REQUIREMENT – In the entries below, find every line holding the string "Identify" and collect it.
(Beginning of ENTRIES SUPPLIED)
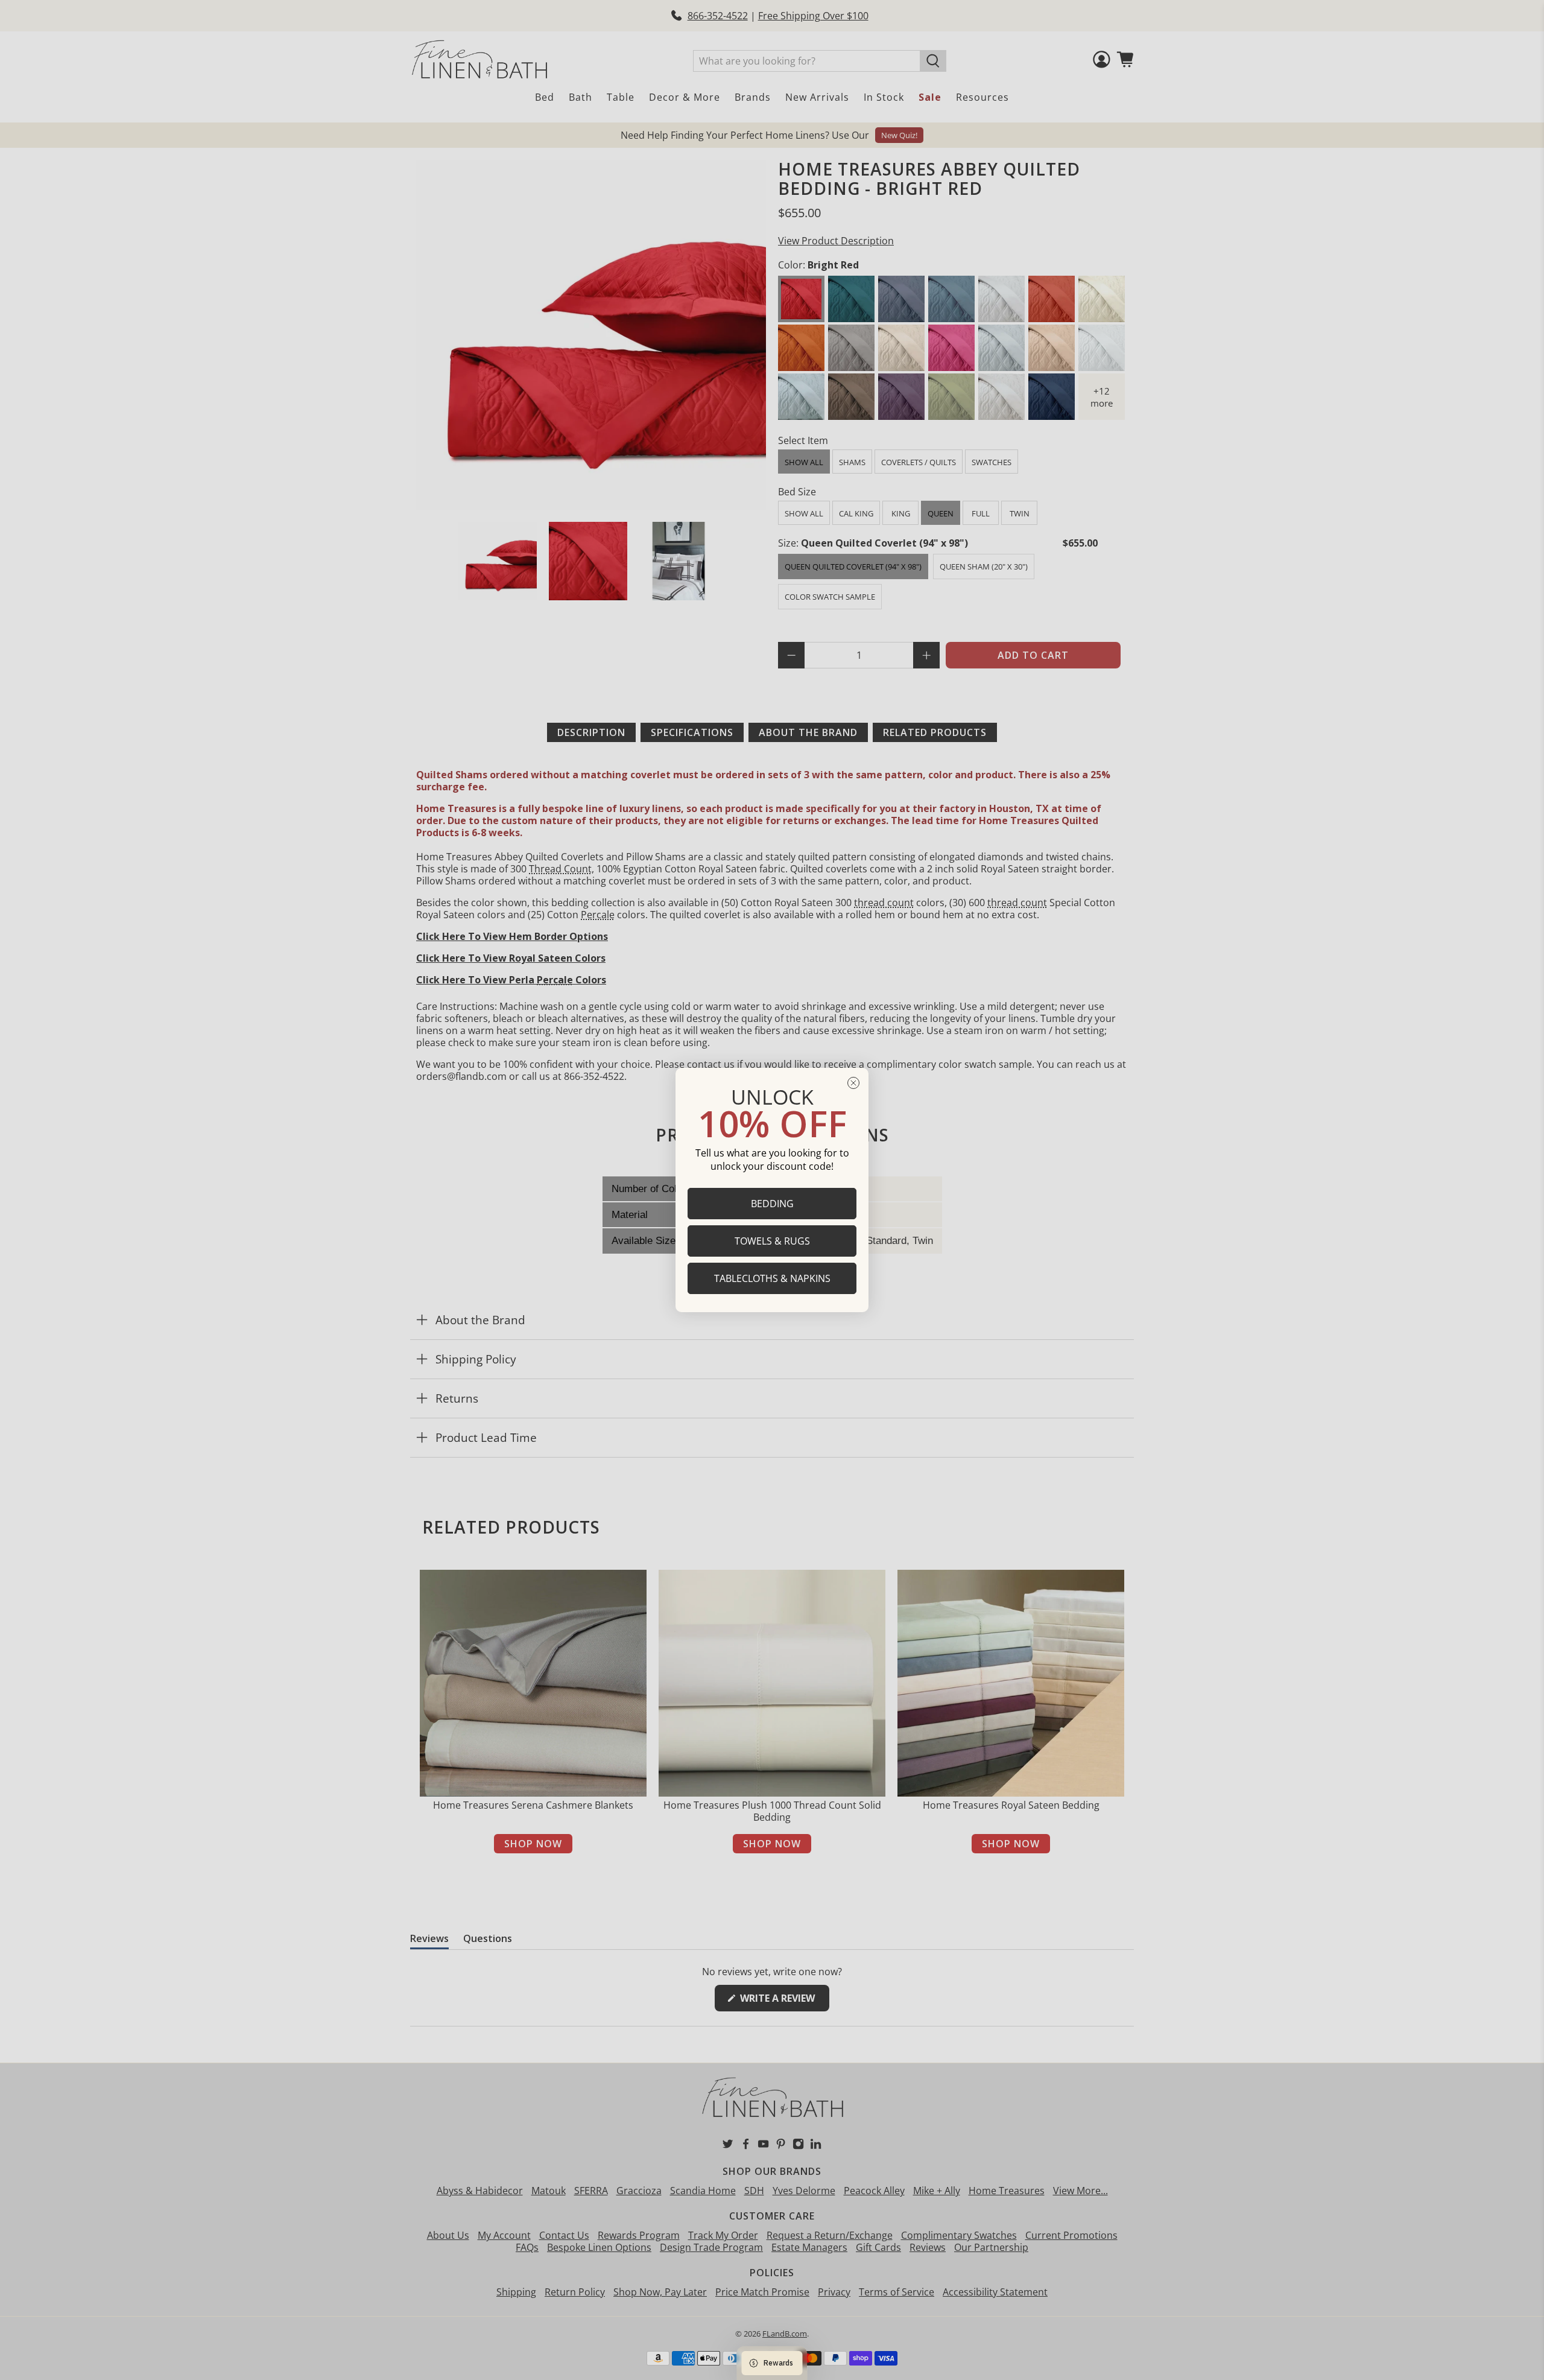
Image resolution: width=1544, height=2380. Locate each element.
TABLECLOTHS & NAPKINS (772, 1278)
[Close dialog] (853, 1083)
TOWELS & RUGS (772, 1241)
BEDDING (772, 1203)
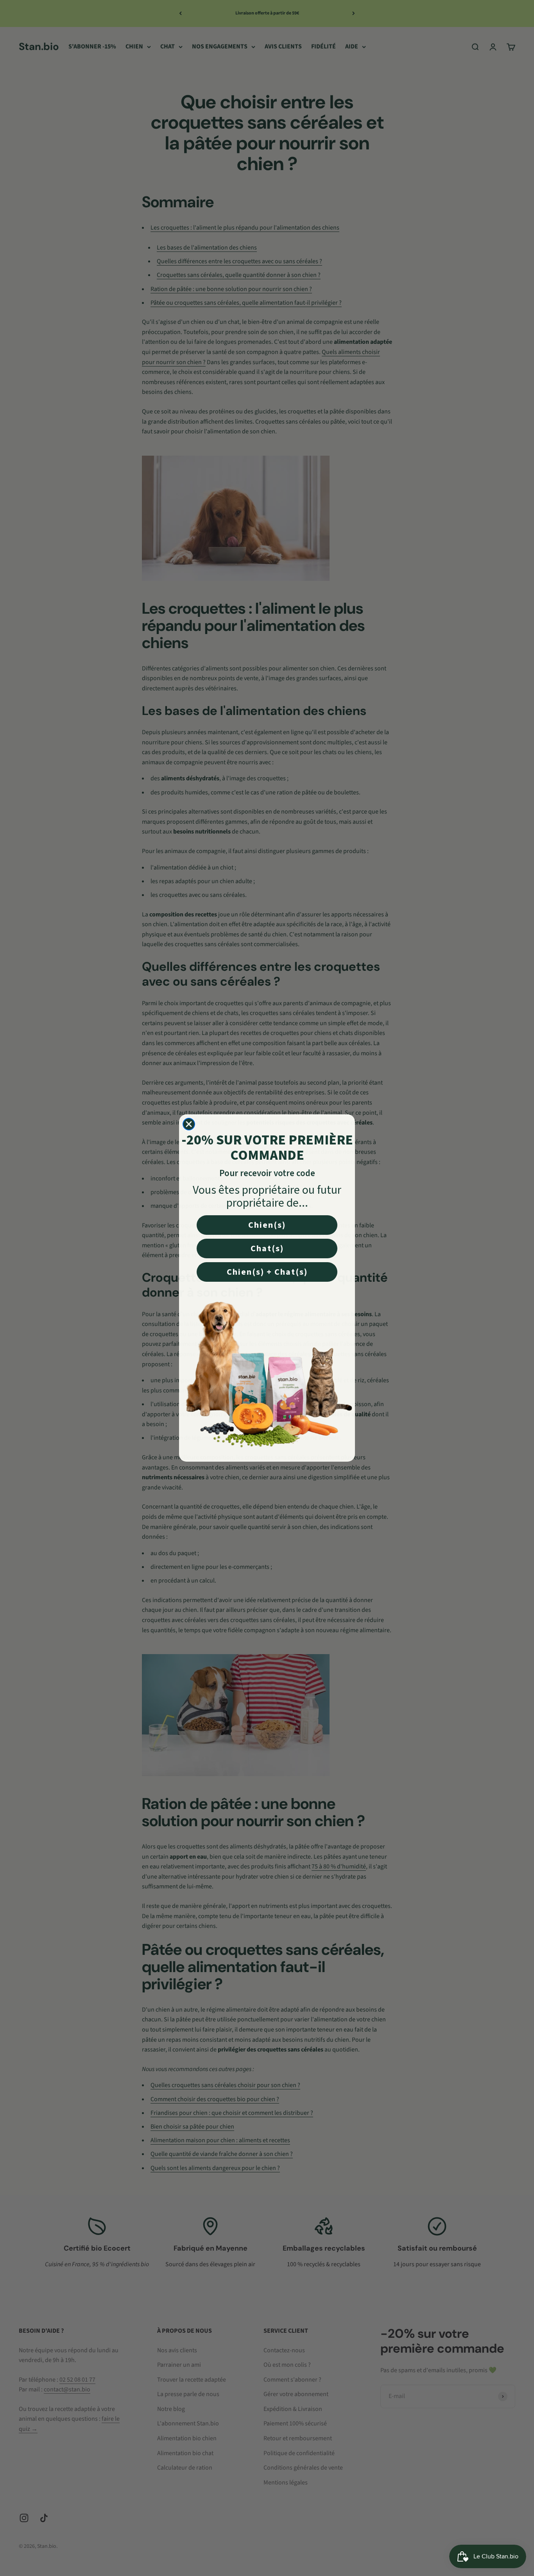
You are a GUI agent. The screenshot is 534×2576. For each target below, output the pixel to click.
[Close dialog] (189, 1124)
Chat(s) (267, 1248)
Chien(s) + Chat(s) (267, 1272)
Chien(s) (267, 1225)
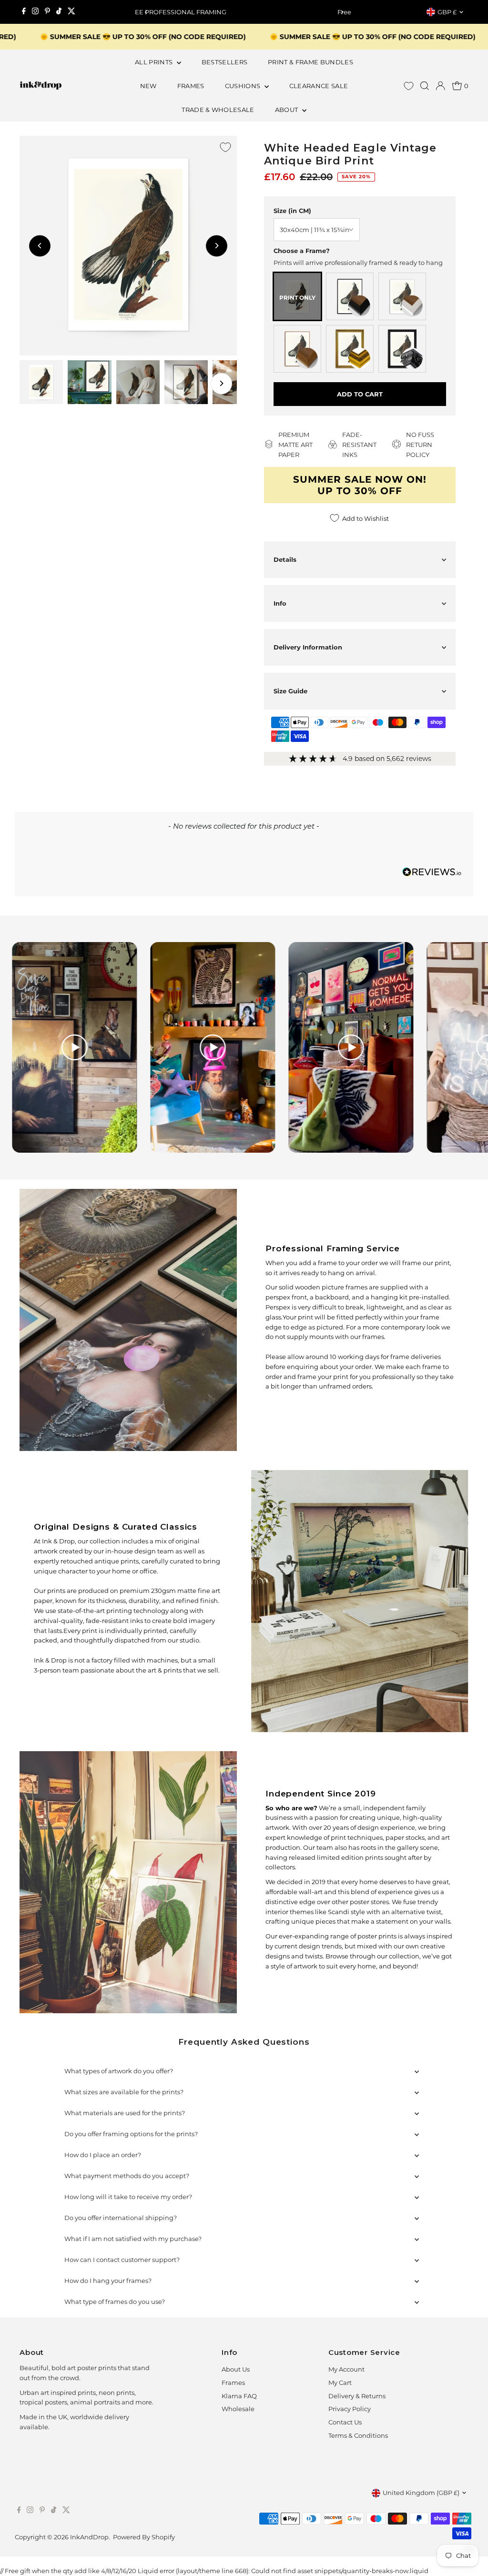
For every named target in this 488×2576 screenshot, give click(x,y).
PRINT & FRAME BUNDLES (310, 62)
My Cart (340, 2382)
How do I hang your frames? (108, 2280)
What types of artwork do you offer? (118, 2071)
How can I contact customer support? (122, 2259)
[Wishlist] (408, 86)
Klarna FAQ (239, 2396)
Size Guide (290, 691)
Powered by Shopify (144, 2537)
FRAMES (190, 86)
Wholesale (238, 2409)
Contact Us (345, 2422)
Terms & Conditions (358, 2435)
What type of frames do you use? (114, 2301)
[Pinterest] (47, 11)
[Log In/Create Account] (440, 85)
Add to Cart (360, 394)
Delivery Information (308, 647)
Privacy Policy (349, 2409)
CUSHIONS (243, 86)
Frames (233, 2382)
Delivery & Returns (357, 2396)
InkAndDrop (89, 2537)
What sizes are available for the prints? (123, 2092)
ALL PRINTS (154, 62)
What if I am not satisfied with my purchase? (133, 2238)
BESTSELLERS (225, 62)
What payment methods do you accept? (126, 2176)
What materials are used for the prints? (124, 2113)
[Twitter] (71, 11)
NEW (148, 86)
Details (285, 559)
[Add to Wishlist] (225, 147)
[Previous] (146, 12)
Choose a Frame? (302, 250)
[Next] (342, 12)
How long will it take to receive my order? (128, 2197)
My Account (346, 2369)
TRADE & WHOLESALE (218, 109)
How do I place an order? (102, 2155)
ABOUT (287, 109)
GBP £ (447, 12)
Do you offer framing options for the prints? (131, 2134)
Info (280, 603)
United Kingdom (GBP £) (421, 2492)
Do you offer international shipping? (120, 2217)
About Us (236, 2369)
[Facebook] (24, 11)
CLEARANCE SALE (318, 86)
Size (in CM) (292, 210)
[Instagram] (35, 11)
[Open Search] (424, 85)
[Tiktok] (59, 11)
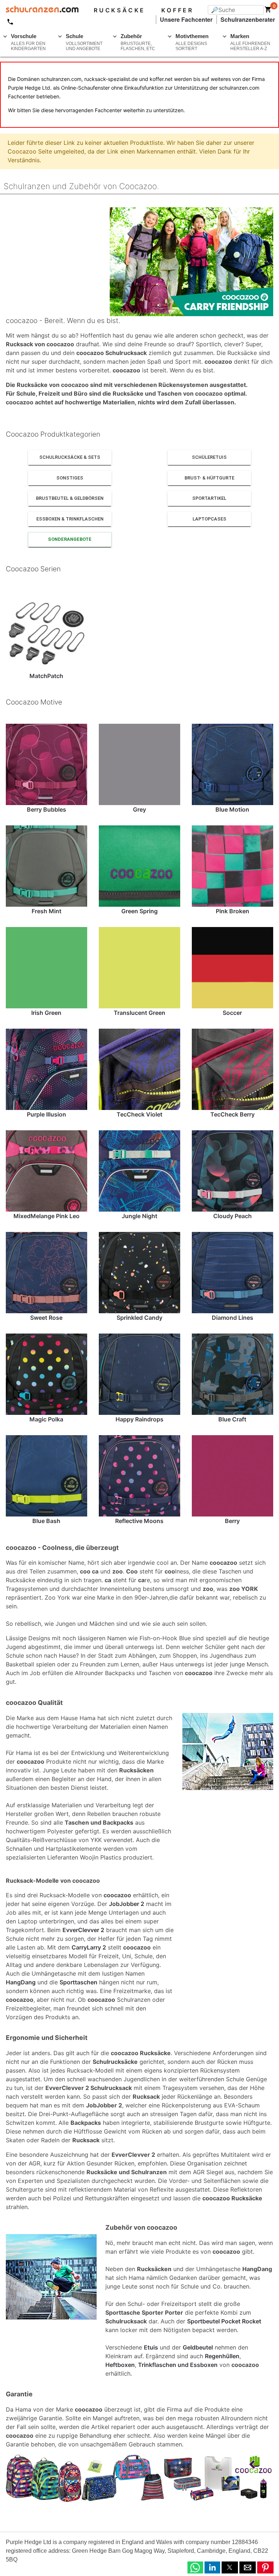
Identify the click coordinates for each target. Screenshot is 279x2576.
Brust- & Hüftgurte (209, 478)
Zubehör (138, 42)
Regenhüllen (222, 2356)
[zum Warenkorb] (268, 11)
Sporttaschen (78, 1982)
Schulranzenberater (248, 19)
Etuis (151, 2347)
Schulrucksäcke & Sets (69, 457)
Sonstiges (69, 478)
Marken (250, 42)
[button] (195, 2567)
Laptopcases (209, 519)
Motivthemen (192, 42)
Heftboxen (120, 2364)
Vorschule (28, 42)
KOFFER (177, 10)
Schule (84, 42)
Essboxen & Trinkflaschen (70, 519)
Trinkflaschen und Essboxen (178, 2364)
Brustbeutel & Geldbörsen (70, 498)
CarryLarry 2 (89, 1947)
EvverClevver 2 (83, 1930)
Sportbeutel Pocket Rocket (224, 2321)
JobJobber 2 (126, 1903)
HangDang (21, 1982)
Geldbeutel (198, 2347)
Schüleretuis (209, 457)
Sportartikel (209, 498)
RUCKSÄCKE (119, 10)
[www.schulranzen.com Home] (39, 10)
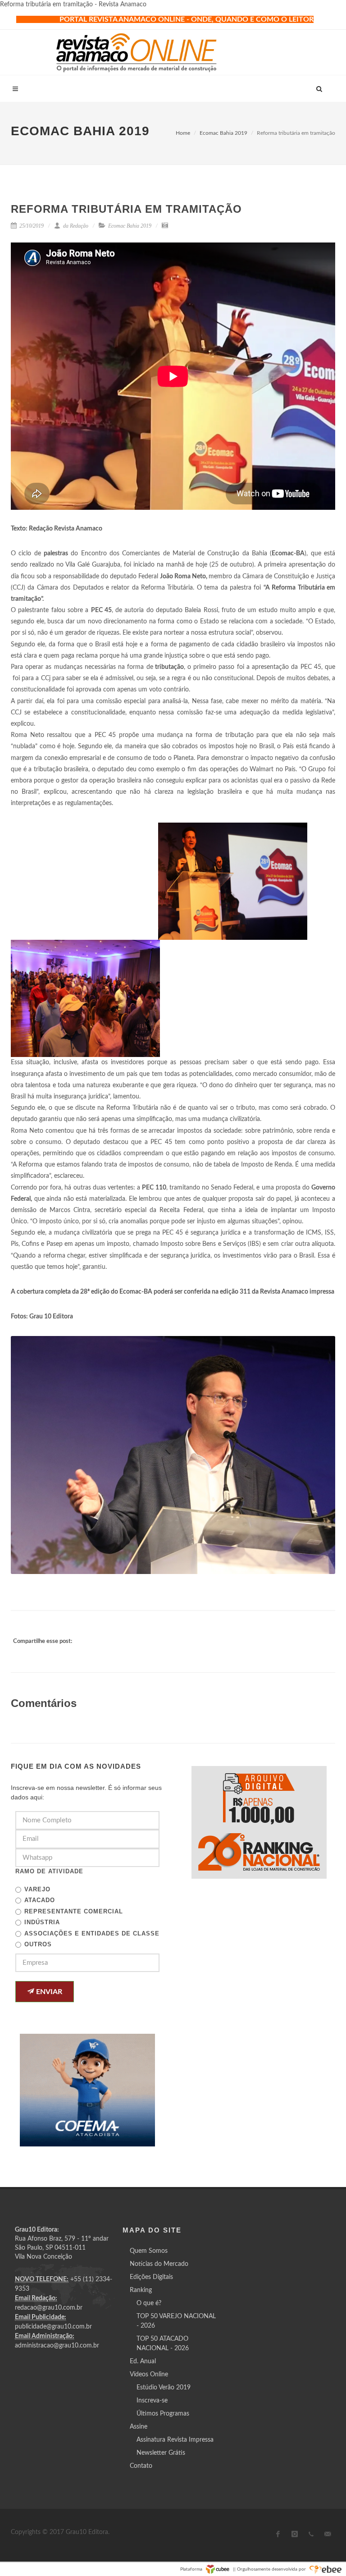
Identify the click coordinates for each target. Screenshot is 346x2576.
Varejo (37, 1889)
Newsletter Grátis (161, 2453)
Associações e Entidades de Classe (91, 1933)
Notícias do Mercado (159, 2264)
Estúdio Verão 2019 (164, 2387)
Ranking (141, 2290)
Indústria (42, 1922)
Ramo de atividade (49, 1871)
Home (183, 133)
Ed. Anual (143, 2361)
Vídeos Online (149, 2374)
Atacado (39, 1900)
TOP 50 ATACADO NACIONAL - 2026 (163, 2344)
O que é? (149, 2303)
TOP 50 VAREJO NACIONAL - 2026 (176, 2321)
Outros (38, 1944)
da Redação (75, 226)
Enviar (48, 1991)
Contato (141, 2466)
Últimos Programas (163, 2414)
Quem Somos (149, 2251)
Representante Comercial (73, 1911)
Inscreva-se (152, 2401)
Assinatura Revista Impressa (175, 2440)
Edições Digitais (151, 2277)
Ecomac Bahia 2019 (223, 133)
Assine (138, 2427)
(End of ENTRIES SUPPLIED)
FINISHED EXERCISE –
Identify the click coordinates for each target. Screenshot is 279x2576.
Identify the click coordinates for each target. Screenshot is 346x2576.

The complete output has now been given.